§ **Task to carry out**
Copy exactly, please, the lines of the data from its start through the line containing "Стул ученический нерегулируемый".

═══

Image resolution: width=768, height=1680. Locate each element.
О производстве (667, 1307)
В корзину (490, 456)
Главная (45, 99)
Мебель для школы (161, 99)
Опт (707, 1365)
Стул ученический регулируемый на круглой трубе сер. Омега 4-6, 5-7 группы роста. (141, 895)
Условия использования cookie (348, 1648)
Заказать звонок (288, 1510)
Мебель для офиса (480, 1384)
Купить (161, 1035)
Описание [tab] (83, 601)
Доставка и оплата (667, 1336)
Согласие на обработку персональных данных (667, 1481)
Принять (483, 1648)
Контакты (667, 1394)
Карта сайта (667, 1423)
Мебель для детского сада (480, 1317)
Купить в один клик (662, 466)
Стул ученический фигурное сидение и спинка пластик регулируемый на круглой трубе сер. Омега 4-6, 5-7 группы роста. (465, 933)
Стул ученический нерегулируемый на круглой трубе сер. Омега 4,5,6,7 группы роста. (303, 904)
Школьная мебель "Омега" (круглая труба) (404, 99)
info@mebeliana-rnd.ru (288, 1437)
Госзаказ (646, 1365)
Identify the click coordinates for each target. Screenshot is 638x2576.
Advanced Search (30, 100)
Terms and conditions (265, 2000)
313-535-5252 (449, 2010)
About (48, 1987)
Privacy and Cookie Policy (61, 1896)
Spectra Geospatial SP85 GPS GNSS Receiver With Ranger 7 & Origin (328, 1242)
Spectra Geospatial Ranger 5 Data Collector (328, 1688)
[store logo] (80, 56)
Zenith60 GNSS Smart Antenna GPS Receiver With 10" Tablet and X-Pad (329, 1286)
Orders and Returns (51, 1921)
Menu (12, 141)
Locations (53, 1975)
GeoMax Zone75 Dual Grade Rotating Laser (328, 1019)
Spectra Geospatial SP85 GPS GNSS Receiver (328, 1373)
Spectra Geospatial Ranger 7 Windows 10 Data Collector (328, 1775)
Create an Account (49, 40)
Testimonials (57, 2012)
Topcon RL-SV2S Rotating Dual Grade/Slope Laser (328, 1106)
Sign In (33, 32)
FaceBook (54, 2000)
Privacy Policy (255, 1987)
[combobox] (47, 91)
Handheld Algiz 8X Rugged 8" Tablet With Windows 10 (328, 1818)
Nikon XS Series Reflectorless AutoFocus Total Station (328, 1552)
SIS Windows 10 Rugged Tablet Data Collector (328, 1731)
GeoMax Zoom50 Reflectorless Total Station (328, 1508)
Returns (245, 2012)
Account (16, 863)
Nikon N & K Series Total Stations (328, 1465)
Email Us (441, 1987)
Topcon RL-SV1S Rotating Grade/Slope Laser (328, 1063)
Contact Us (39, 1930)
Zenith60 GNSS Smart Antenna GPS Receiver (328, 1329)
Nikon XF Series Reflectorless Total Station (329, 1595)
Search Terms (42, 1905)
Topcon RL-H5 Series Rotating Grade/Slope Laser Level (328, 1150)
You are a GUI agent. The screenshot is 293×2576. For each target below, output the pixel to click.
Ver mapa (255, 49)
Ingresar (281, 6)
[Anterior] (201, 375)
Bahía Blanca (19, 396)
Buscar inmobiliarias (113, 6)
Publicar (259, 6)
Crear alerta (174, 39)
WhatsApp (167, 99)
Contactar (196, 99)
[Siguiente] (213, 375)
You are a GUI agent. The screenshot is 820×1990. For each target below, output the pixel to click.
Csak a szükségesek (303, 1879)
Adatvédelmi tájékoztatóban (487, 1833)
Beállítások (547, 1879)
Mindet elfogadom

═══

§ **Answer**
Image resolution: width=768, height=1680. Locate each element.
О производстве (667, 1307)
В корзину (490, 456)
Главная (45, 99)
Мебель для школы (161, 99)
Опт (707, 1365)
Стул ученический регулируемый на круглой трубе сер. Омега 4-6, 5-7 группы роста. (141, 895)
Условия использования cookie (348, 1648)
Заказать звонок (288, 1510)
Мебель для офиса (480, 1384)
Купить (161, 1035)
Описание [tab] (83, 601)
Доставка и оплата (667, 1336)
Согласие на обработку персональных данных (667, 1481)
Принять (483, 1648)
Контакты (667, 1394)
Карта сайта (667, 1423)
Мебель для детского сада (480, 1317)
Купить в один клик (662, 466)
Стул ученический фигурное сидение и спинка пластик регулируемый на круглой трубе сер. Омега 4-6, 5-7 группы роста. (465, 933)
Стул ученический нерегулируемый на круглой трубе сер. Омега 4,5,6,7 группы роста. (303, 904)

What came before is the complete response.